Only an exact copy of the lines from the one containing "At what coordinates" through the last line of the material below belongs in the answer, with no pictures.

● **EXERCISE INPUTS**:
╔══

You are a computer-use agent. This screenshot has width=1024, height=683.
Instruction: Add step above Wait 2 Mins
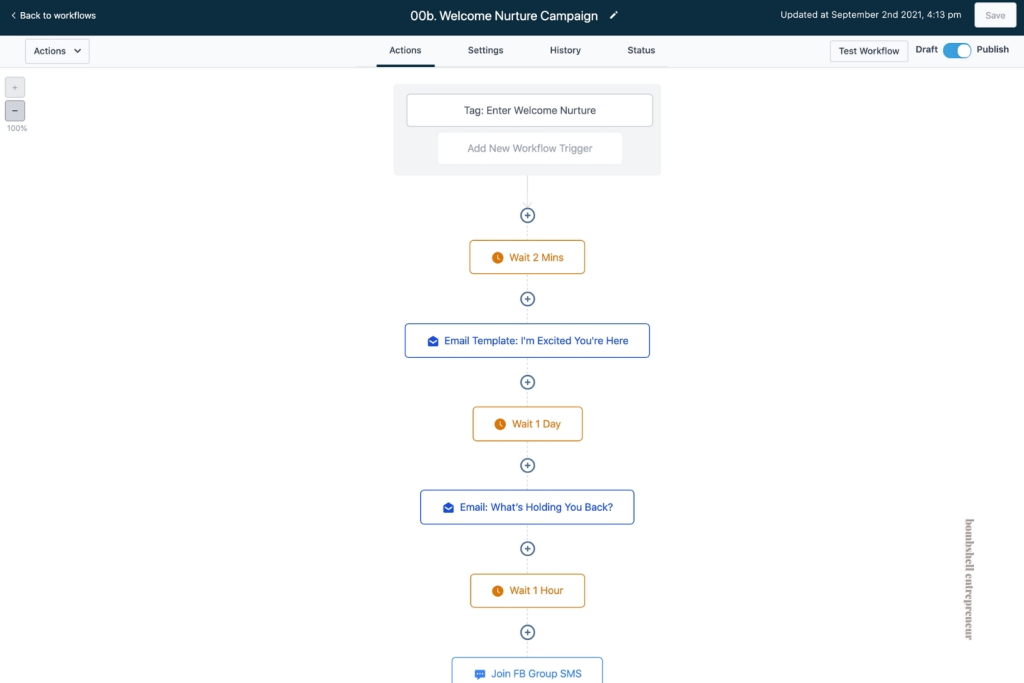527,215
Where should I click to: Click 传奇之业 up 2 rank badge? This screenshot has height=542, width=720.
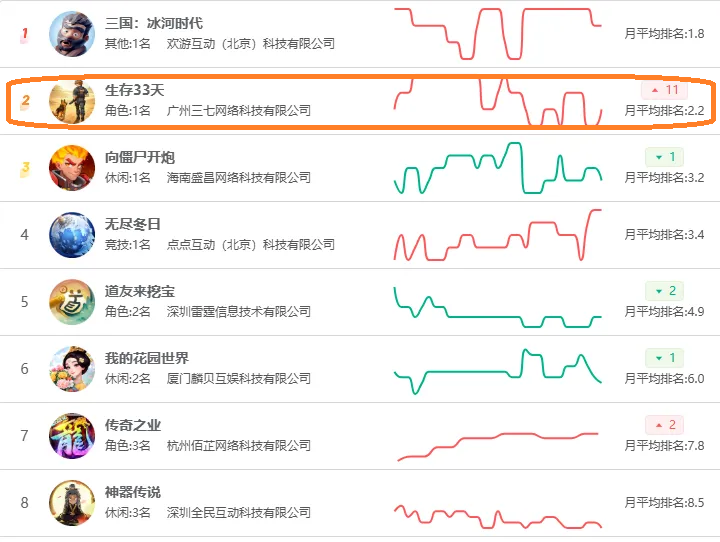[x=664, y=425]
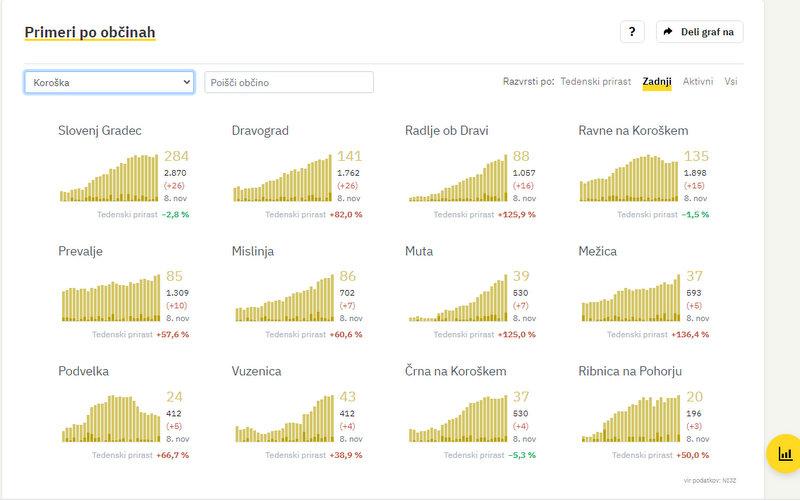
Task: Open the Slovenj Gradec chart
Action: pos(109,178)
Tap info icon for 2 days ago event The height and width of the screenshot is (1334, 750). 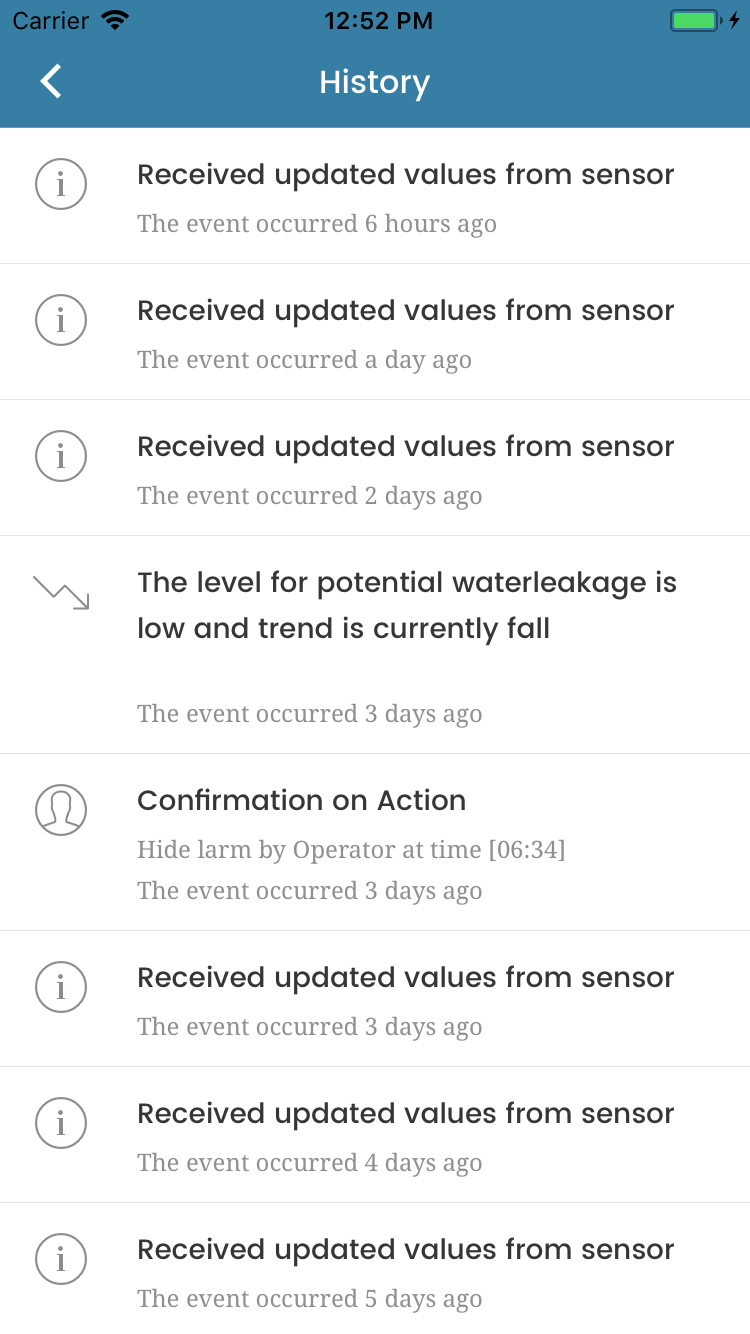61,456
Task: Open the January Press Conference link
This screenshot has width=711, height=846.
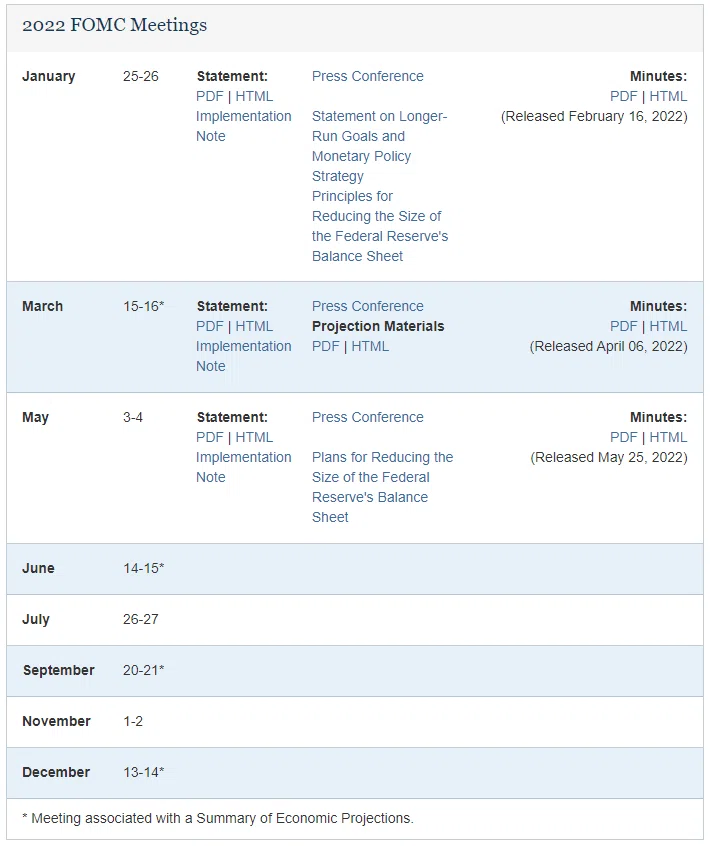Action: [367, 77]
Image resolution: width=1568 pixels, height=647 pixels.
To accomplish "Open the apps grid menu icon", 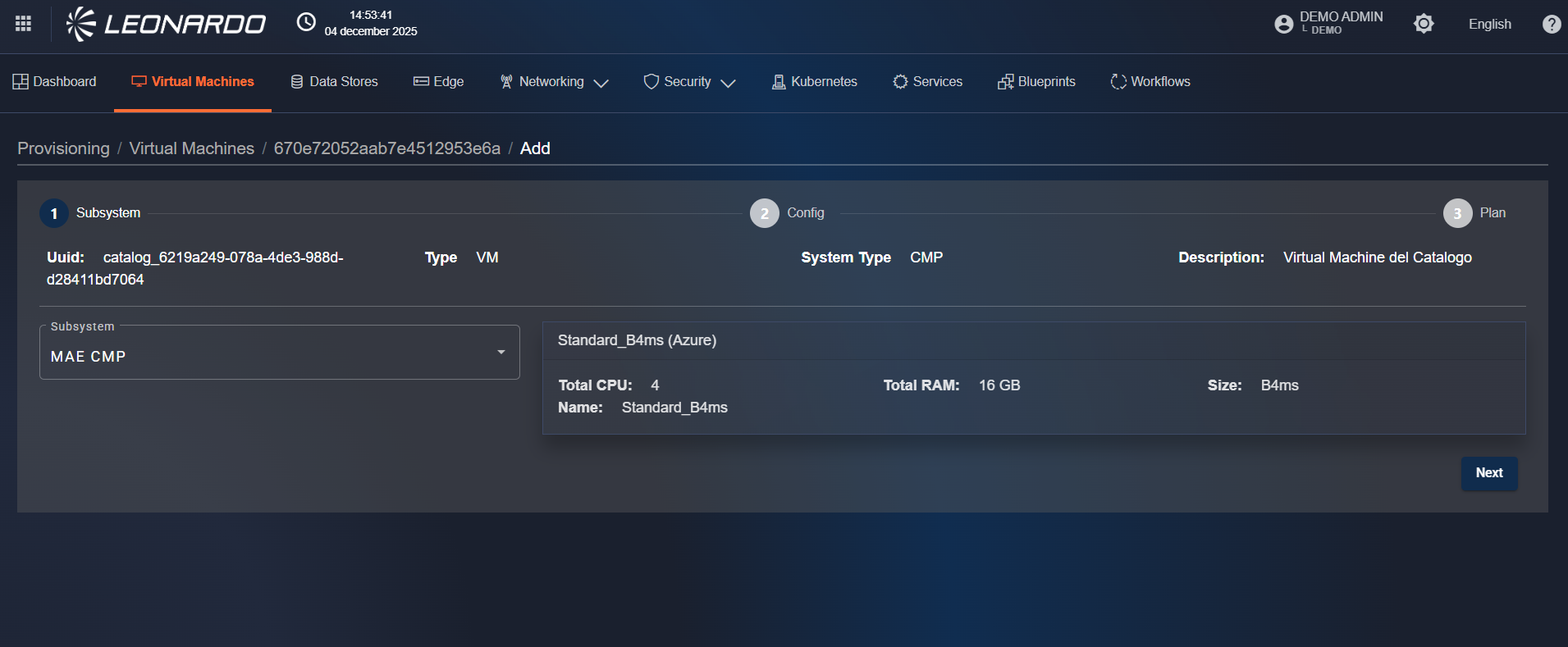I will click(x=23, y=24).
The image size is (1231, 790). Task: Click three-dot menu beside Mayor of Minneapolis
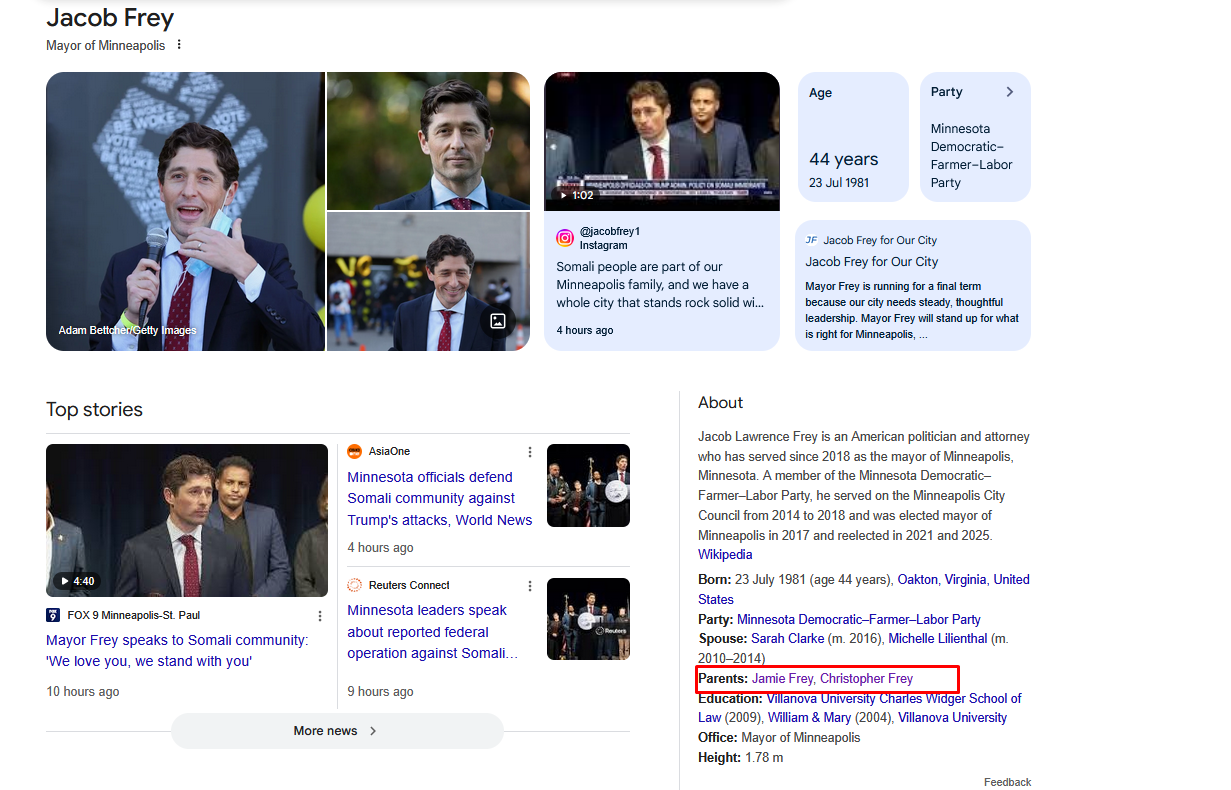coord(179,45)
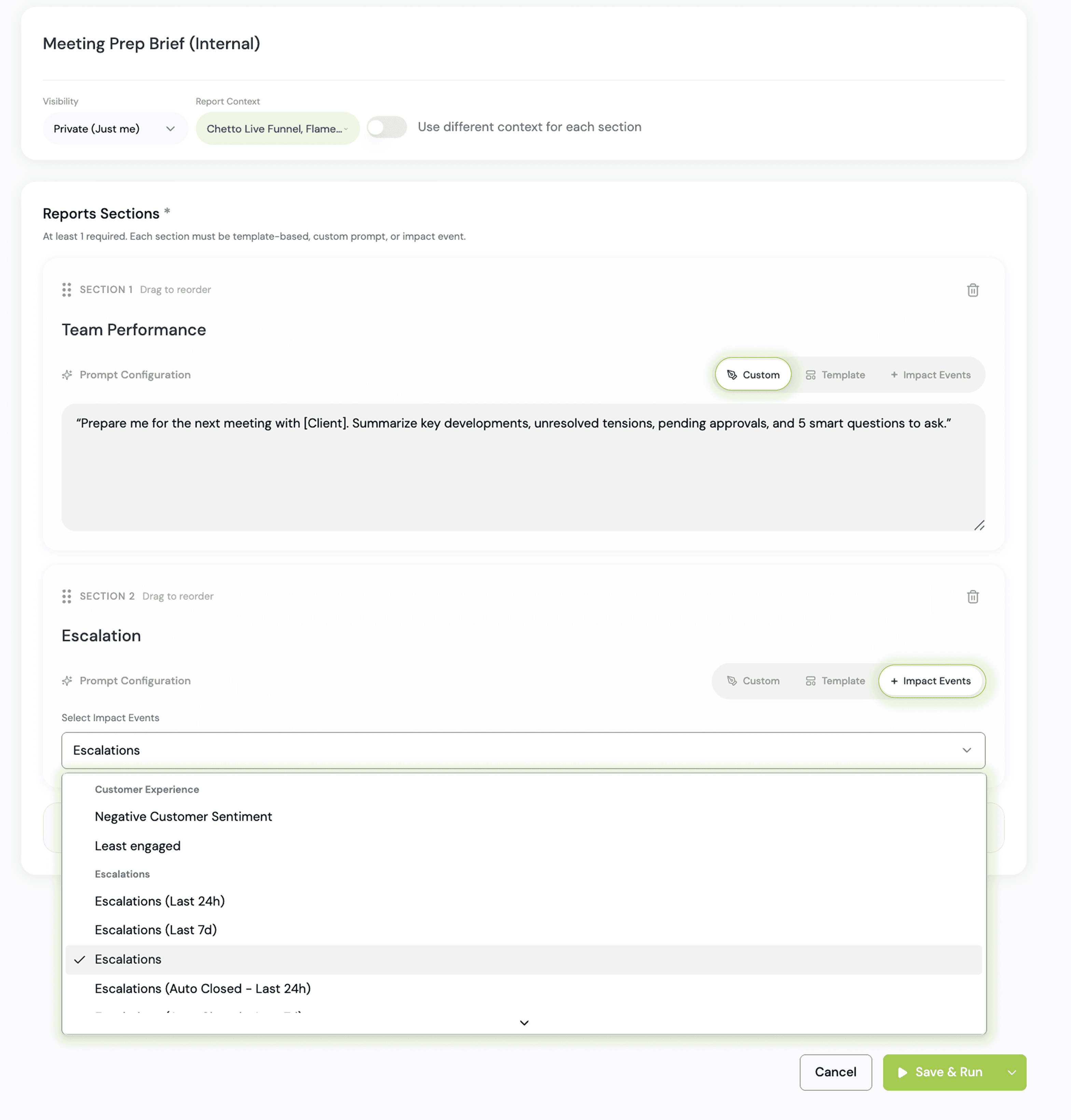1071x1120 pixels.
Task: Click the textarea resize corner icon
Action: tap(979, 525)
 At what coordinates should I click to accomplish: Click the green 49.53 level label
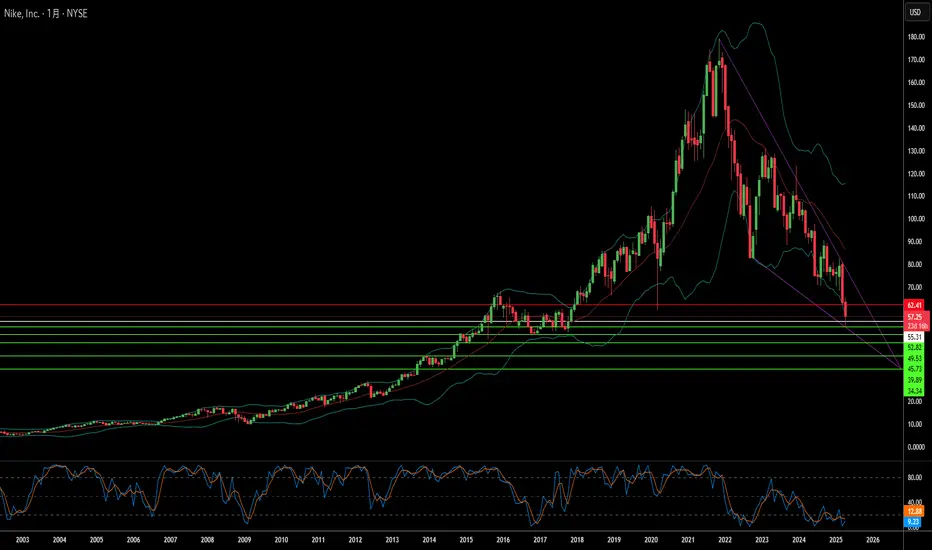coord(915,359)
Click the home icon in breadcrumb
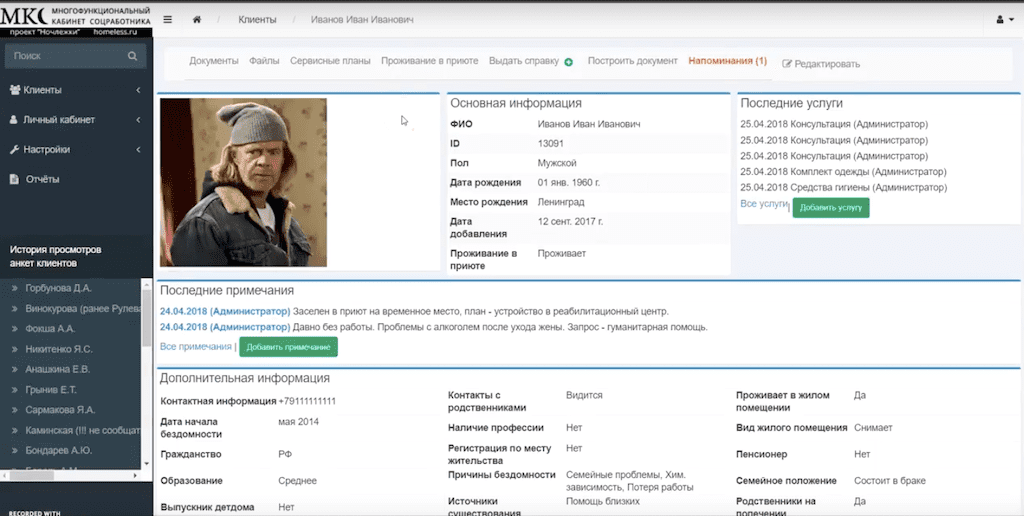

╚══

● **ANSWER SECTION**:
 At what coordinates should I click to accomplish: Click the green 49.53 level label
coord(915,359)
Click the home icon in breadcrumb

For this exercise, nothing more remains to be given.